_REQUIRED ACTION_
Extract from the entries below, exactly as given, only the lines from the line containing "The width and height of the screenshot is (699, 440)." to the line containing "Given: Click the Application name label", both lines included.

*** MATERIAL FOR THE TASK ***

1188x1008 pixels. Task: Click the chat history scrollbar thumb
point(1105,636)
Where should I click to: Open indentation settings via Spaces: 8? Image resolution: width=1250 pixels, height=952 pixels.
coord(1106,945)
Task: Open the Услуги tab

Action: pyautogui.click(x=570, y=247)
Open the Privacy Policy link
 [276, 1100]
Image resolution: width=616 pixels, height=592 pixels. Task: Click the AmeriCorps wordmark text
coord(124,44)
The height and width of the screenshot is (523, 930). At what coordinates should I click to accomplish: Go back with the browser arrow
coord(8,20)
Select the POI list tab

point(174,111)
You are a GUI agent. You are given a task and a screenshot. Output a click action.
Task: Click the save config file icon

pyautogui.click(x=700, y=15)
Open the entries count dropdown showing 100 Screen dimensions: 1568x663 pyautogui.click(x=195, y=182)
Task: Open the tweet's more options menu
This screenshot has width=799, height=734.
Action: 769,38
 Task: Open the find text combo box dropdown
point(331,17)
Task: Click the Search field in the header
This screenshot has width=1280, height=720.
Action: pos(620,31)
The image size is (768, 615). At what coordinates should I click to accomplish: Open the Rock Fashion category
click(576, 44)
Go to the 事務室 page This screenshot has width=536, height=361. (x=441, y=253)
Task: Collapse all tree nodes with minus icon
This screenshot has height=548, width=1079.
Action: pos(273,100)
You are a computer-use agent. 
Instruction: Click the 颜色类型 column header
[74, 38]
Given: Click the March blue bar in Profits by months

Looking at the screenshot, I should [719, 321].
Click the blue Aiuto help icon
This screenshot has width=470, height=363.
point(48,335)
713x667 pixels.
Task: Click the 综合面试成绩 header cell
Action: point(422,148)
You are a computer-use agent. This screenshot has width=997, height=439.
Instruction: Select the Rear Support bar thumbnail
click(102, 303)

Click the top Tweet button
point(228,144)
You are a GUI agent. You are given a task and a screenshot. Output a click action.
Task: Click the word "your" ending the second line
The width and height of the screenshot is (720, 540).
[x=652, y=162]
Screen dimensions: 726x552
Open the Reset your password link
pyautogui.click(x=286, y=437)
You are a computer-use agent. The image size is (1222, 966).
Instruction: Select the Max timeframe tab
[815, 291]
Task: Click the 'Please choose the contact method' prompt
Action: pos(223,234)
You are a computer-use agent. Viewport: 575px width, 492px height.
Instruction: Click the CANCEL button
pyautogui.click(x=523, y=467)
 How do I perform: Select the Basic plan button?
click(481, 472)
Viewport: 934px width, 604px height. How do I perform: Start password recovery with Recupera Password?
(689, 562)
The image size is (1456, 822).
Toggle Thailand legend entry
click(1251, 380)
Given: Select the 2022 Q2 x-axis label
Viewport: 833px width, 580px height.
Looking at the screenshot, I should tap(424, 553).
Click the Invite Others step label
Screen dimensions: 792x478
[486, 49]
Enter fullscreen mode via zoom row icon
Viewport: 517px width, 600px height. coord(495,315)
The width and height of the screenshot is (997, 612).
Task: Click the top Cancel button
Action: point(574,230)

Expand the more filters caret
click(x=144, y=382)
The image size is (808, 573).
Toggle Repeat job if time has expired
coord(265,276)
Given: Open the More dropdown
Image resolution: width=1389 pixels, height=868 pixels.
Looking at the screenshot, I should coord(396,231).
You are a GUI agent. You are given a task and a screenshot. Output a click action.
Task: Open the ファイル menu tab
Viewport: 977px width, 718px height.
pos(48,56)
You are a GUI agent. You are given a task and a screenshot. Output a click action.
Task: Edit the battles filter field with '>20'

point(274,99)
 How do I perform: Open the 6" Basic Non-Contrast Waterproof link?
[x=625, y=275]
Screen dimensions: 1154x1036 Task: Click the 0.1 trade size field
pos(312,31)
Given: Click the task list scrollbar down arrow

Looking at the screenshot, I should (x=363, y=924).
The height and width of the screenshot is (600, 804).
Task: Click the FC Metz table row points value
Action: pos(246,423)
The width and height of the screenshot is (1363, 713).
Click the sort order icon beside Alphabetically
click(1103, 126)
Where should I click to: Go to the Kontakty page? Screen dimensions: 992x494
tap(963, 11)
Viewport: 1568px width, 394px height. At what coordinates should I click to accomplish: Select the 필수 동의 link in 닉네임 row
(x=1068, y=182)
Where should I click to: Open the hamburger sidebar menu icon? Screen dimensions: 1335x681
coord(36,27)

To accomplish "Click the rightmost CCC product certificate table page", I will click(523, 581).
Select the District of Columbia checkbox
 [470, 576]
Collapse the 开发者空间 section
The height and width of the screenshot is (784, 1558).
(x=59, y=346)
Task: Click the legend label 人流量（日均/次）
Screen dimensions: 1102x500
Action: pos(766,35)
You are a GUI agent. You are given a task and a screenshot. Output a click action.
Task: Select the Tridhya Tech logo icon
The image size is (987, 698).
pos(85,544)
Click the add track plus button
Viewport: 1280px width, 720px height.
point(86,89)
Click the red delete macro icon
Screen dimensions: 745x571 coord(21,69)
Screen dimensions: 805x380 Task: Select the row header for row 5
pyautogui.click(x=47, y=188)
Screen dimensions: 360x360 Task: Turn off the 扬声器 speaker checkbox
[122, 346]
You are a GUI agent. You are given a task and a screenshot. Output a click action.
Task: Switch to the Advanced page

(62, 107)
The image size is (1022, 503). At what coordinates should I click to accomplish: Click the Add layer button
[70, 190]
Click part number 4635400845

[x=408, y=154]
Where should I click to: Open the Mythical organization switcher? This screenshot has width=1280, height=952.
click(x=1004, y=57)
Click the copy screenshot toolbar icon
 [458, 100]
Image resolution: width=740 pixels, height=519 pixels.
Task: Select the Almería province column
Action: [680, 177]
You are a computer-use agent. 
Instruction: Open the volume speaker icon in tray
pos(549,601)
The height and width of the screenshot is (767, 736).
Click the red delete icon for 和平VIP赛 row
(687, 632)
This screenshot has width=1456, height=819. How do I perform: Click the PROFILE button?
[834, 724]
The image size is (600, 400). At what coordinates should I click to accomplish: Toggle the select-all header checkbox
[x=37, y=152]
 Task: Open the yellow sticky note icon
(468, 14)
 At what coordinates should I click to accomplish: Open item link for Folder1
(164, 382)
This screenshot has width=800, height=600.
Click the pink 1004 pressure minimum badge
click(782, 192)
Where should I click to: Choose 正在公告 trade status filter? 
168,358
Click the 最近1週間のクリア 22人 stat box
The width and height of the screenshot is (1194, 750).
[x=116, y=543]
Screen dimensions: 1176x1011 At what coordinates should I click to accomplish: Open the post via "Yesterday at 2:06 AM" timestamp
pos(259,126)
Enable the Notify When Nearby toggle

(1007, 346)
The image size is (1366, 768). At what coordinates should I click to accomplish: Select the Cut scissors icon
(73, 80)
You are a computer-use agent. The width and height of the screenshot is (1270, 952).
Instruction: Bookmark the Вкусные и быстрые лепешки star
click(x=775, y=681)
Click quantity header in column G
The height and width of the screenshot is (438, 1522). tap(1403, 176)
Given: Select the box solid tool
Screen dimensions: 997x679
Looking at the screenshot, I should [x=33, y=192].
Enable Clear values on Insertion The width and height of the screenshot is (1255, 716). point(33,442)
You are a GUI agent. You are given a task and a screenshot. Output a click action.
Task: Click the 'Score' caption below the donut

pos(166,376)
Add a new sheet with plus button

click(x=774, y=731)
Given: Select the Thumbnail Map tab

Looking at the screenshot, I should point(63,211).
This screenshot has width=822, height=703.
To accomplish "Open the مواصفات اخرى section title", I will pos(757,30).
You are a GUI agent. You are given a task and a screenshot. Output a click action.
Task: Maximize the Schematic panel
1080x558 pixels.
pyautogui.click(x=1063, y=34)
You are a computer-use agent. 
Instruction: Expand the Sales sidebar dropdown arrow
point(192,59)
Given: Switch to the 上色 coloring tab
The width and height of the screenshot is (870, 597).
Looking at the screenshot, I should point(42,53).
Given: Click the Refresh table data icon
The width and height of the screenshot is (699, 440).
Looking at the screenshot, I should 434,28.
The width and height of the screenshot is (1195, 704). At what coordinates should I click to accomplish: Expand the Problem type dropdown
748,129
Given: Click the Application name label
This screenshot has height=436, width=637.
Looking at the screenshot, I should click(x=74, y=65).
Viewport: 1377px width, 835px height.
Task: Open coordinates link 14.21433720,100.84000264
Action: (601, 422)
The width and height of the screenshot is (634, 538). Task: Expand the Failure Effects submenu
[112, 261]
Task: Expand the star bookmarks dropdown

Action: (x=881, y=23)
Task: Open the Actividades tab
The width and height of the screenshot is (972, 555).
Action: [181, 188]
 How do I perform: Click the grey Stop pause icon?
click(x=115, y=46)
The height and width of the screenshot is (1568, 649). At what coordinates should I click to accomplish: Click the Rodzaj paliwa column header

*** End of MATERIAL FOR THE TASK ***

_ANSWER SECTION_
The width and height of the screenshot is (699, 440).
Looking at the screenshot, I should 434,28.
The width and height of the screenshot is (1195, 704). At what coordinates should I click to accomplish: Expand the Problem type dropdown
748,129
Given: Click the Application name label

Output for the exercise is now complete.